Webster has made some judicious cuts in what is already one of Shakespeare’s shortest plays, so the straight-through running time of 100 minutes passes in breathless excitement. The wounded captain’s awkwardly long monologue near the start describing how generals Macbeth and Banquo have won the battle for Scotland is shortened (and just heard), Malcolm’s absurdly exaggerated account of his vices to test Macduff is omitted, and the battle scenes at the end are trimmed too.
Cush Jumbo and David Tennant.
Photo credit: Marc Brenner.
Another, significant change to the text (which was also done in the Almeida production last year) is to give the lines warning Lady Macduff of imminent danger to her family to Lady Macbeth rather than Ross, hence making her slightly more sympathetic. Meanwhile, the brief Porter scene has been completely rewritten as a stand-up routine involving topical gags (Suella Braverman as Beelzebub) and audience participation (“Knock, knock…”). In a sense, it acts as an interval, a fourth-wall-breaking, momentary release of tension just after the murder of Duncan and before the relentless downward spiral of bloodletting it precipitates.
Rosanna Vize’s design is also stripped-down to bare essentials, with a monochrome set and non-period costumes (with the men wearing black kilts). The supporting cast (and musicians) stand watching from behind a glass screen at the back of the stage when not in a scene, as if they are bearing witness to the atrocities perpetrated by Macbeth, and sometimes stretch out their hands or beat on the glass to convey their repulsion and horror. Bruno Poet’s starkly dramatic lighting adds to the unsettling ambience, while Alasdair Macrae’s plaintive folk music for fiddle, pipes, and voice roots this Scottish play in its natural setting.
Tennant makes a compelling Macbeth from start to finish, powerfully portraying him as the saviour of his country who believes he deserves to be the next king of Scotland. We first see him alone covered in blood washing himself as a victorious war hero – and we last see him lying in a spreading pool of blood as a tyrant slain by Macduff: a precipitous fall indeed. With a broodingly intense presence, Tennant suggests a battle-hardened soldier whose moral compass has gone haywire, so once he has taken the first calamitous step of murdering his king as guest in his own home, he is prepared to do anything to keep himself on the throne. Effortlessly delivering Shakespeare’s lines, Tennant vividly shows Macbeth destroying his own humanity as he dwindles from honour to nihilism.
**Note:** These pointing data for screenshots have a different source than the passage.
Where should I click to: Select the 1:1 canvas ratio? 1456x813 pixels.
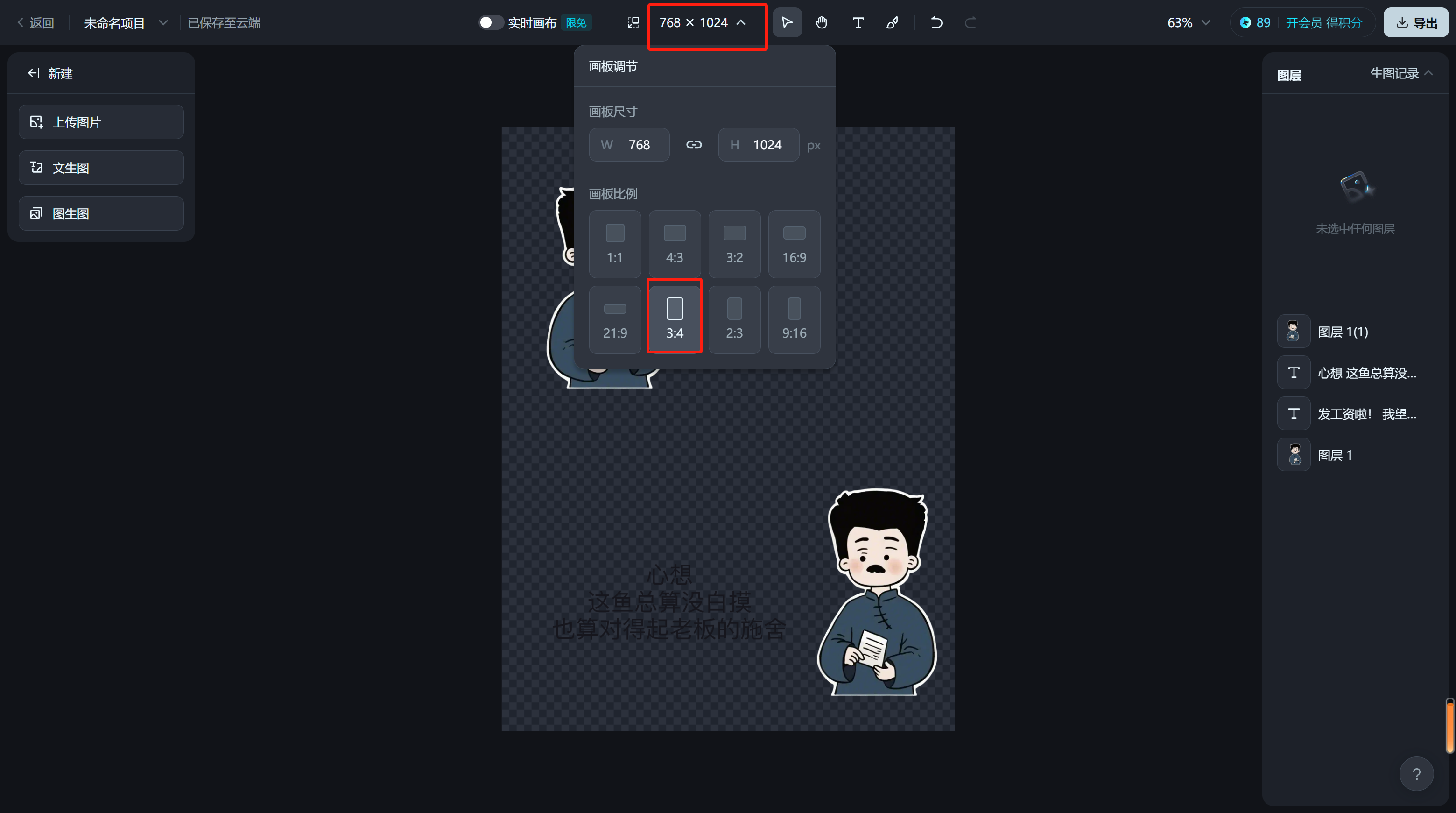[x=614, y=244]
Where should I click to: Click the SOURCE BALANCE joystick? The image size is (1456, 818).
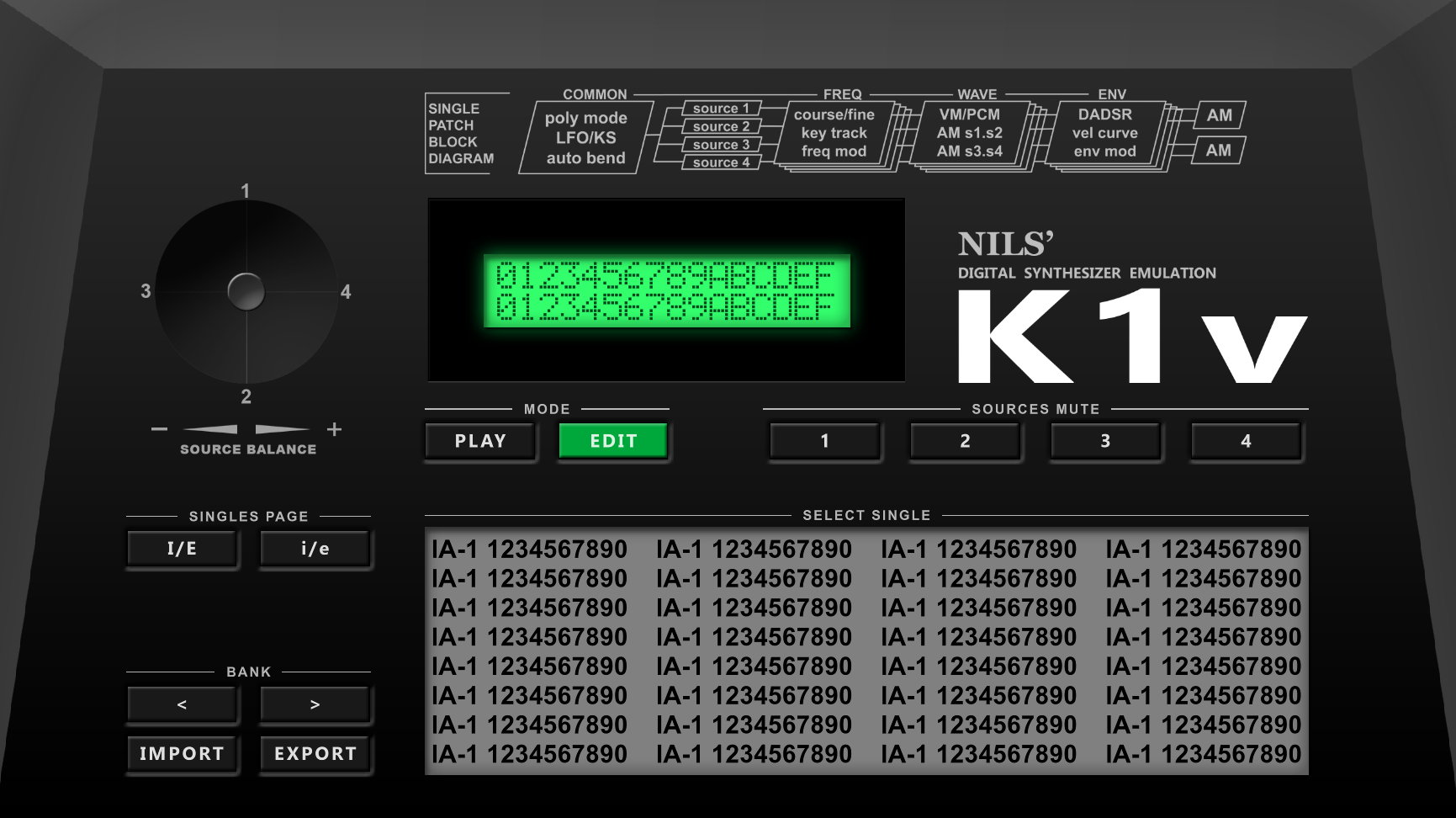(x=246, y=291)
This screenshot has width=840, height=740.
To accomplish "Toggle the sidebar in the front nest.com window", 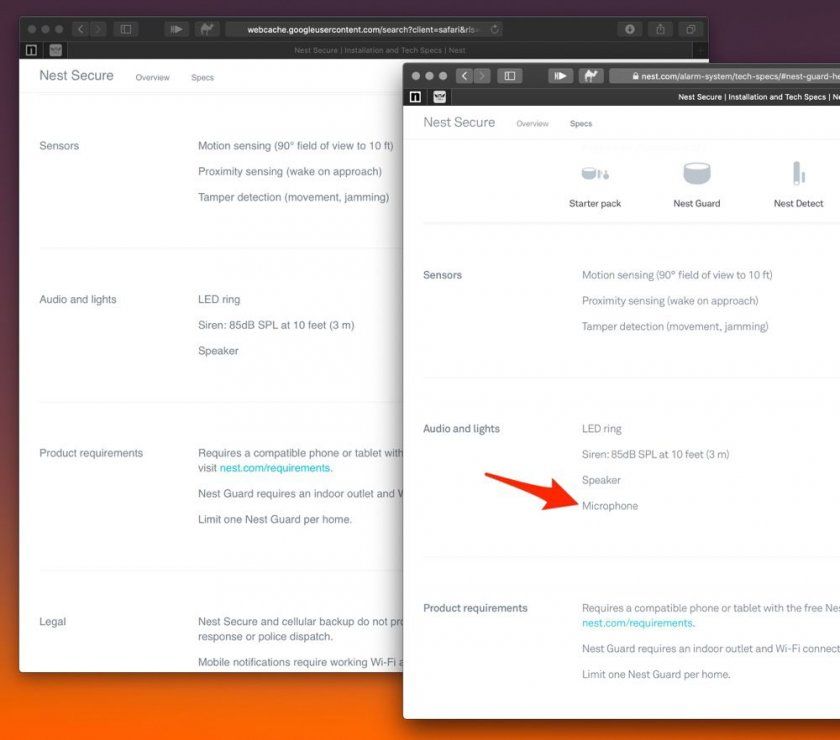I will [x=510, y=76].
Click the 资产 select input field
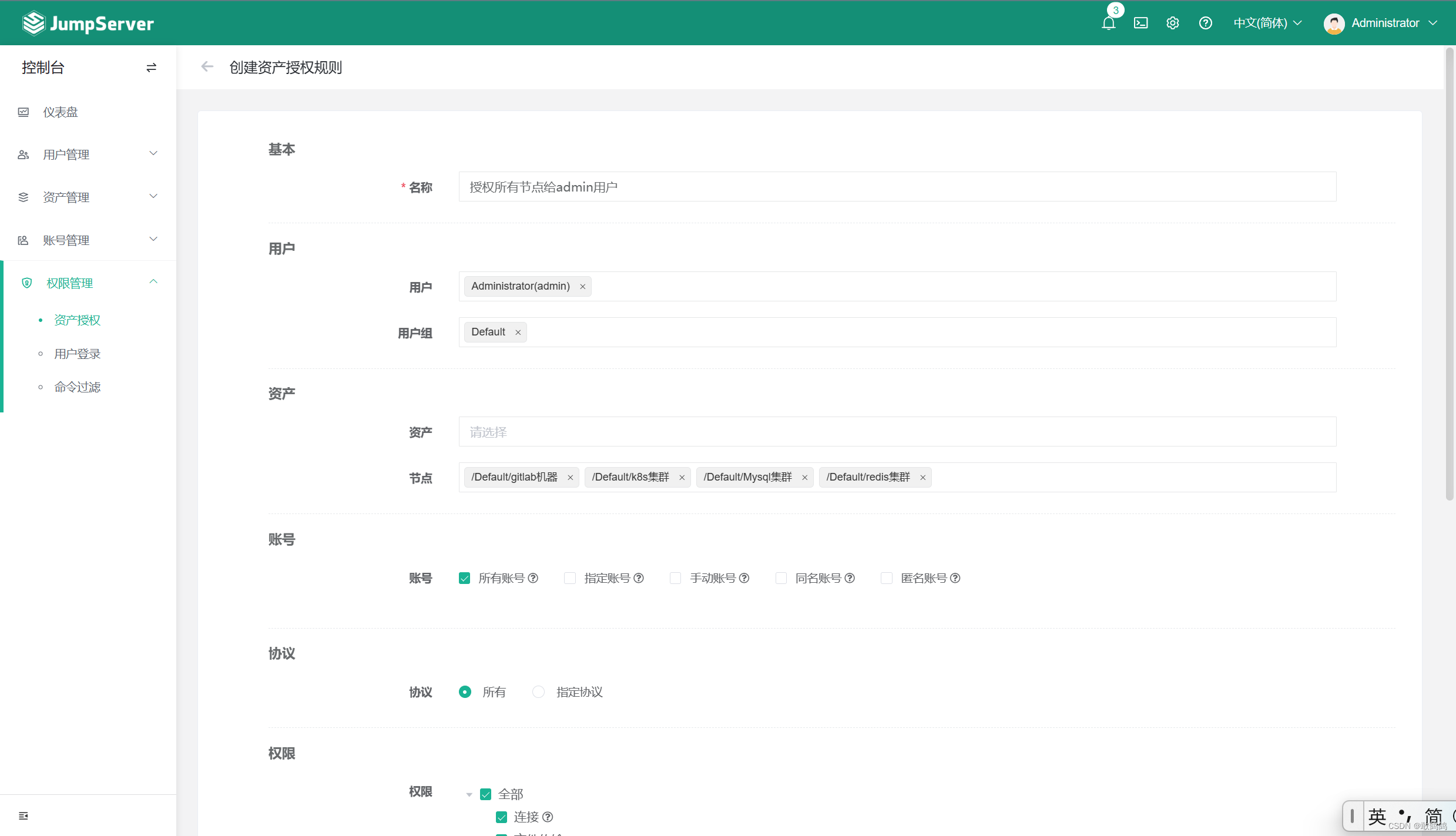1456x836 pixels. [x=897, y=432]
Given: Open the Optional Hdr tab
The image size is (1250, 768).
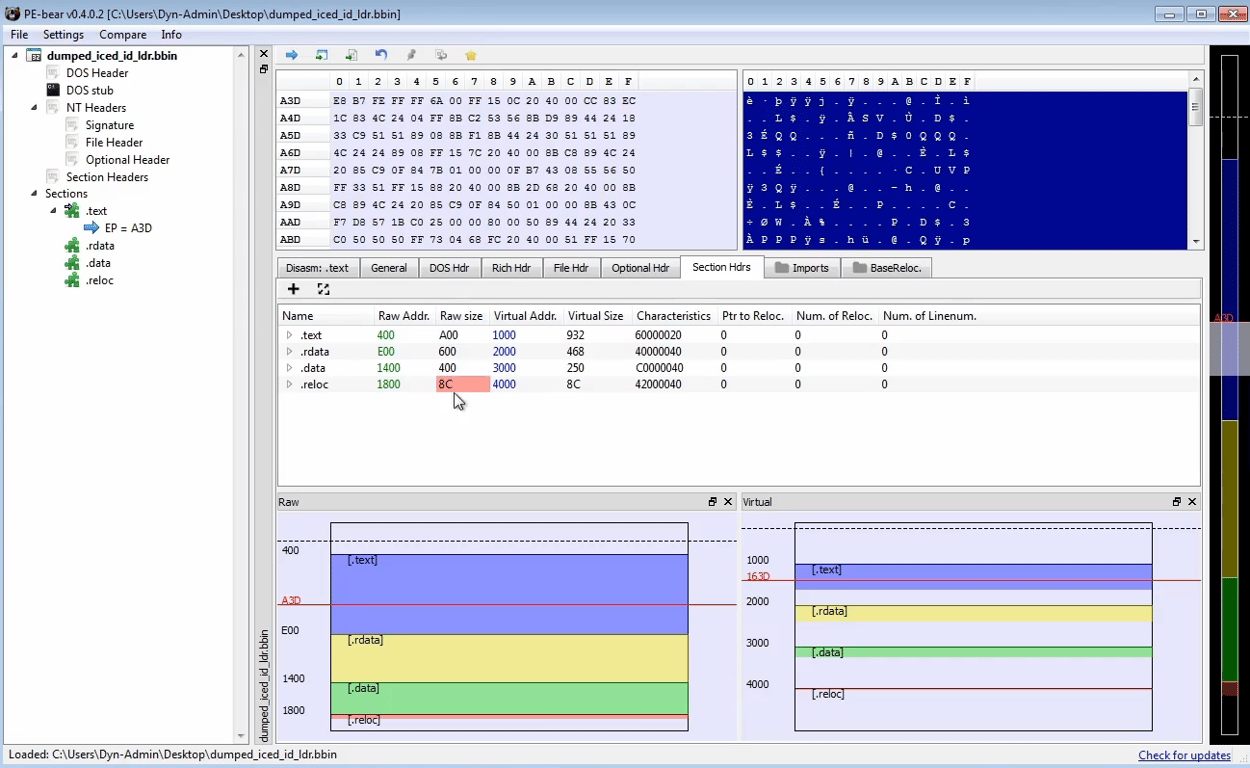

He is well-matched by Jumbo as Lady Macbeth, who seems to have diverted her unresolved bereavement at losing a child into backing her husband’s aspirations to the hilt. An indissoluble couple who confide everything to each other at the start, they later fragment as Macbeth leaves her out of his plans – we see Jumbo’s Lady Macbeth realizing with panic at the disrupted coronation feast that she is losing him and that the killing has only just begun. Driven to distraction by grief and guilt, her sleepwalking scene is truly poignant as we see Jumbo taking her imaginary child by the hand before blowing out her candle and drifting into the darkness.
There are also strong supporting performances from Benny Young as a dignified but naïve Duncan, Cal MacAninch as a wary Banquo doting on his son Fleance, Noof Ousellam as Macduff who turns his intense pain at his family’s slaughter into implacable anger, while Rona Morison as Lady Macduff desperately defends her children. And Jatinder Singh Randhawa brilliantly provides ad-libbing comic relief as the Porter, asking us, “Did you really pay to watch a radio drama?” – well, no, we got so much more full-blooded drama than that.